Now a $2000 Sharp im sure might have been a different story.

I got my Sammy 6030 home and what a world of difference.
You can't go by store displays. 
Go online and look at the reviews and read all the negative ones.

Sent from my PantechP8010 using DBSTalk mobile app


----------



## jimmie57

F1aReD said:


> You know, it's funny...I finally returned the Samsung because I didn't feel it was worth the money. Went to Best Buy, looked at a few Samsung Smart TV's and saw a 6000 series...however that look terrible too! The writing on the screen was bleeding everywhere and it was all pixilated. The $399 Sharp next to it didn't have this...and neither did the LG LN54 above it...in fact, the LG looked great.
> 
> Decided on the LG...Got it home... and the PQ is 10x worse than the Samsung! I was thinking of Plasma, buy they only have big sizes and to be honest...I can't bring myself to buy something that doesn't look good in the store. (They only have Samsung plasma, and it looks pretty good...but the coloring is dull.) A Plasma would solve the pixilation issue for sure. I think. Ha ha.
> 
> I still have to play with the settings on the LG, but that might be returned too.


I do not think the TVs you are looking at are "Pixelating". I believe what you are referring to is that the picture is "Grainy". That is most times caused by the set having way too much "Sharpness" .
If the TV looked good in the store, go back to the store and have them get you the remote. Go into the menu and check the settings it is set to. Take that home and duplicate it on your TV and see what you get.


----------



## jimmie57

Laxguy said:


> Judging PQ at a big box store is a crap shoot at best. Sets, even if all set to default (torch) mode, are not adjusted as you would in your home. And seldom are the sets adjusted properly. If there's a big push by XYZ other sets may be made to look bad.
> 
> I'd do reviews rather than eyeballing at a store.


I look at the reviews on the net, then go to the store, get them to give me the remote and let me adjust the picture to my liking.
I recently bought a 32" Sharp LED and 2 smaller LG LED TVs and I did this with each of them.
The Best Buy salesperson said that LG was fast catching Samsung if they have not caught them already.
The 2 LGs were for my grand daughters.
I adjusted the Sharp when I set it up and then tweaked it for several days after the initial settings to get it just like I like it.


----------



## acostapimps

I could definitely tell especially at Sears store which is plasma and what's LED, Plasma looks kind of dimmer(not too dim) but natural colors, and LED looks brighter but colors pop too much(doesn't look natural but too saturated) ie: grass look neon green, And when I was looking side by side, A image of a canyon or large field, I could see pixelation around the canyon on LED, with plasma only minimal, Large field is what gave it away from the grass, But in the store there's no good true comparison, since there not calibrated, with the LED strategically making them more appealing than the plasma, And you see why their more top selling than the plasma. 

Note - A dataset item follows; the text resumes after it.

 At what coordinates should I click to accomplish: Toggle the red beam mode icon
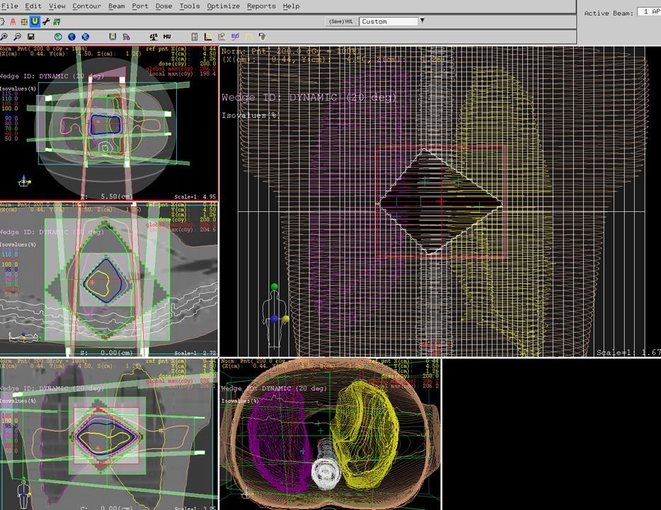coord(13,21)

Sent from my SAMSUNG-SGH-I317 using Tapatalk


----------



## satcrazy

Anyone know anything about the Sammy's at wallyworld?

I didn't get a chance to write the model down, but I do remember it was a 6003. [ 50"]

Picture wasn't too bad, price was OK...

I was looking for plasma but wallmart doesn't carry them here.


----------



## peds48

[quote name="satcrazy" post.

I was looking for plasma but wallmart doesn't carry them here.[/quote]sadly plasma are almost extinct because people want thin TVs

Sent from my iPhone using Tapatalk


----------



## Laxguy

One has to be very careful with the numbers and descriptions at any big box store. Sometimes their version will omit things, or have some lesser quality components.


----------



## jimmie57

acostapimps said:


> I could definitely tell especially at Sears store which is plasma and what's LED, Plasma looks kind of dimmer(not too dim) but natural colors, and LED looks brighter but colors pop too much(doesn't look natural but too saturated) ie: grass look neon green, And when I was looking side by side, A image of a canyon or large field, I could see pixelation around the canyon on LED, with plasma only minimal, Large field is what gave it away from the grass, But in the store there's no good true comparison, since there not calibrated, with the LED strategically making them more appealing than the plasma, And you see why their more top selling than the plasma.
> 
> Sent from my SAMSUNG-SGH-I317 using Tapatalk


Most of the problems you describe with the LED picture can be adjusted out by turning down the back light about 15% and reducing or totally eliminating the Sharpness of the picture and then reducing the color by about 10 to 15 numbers.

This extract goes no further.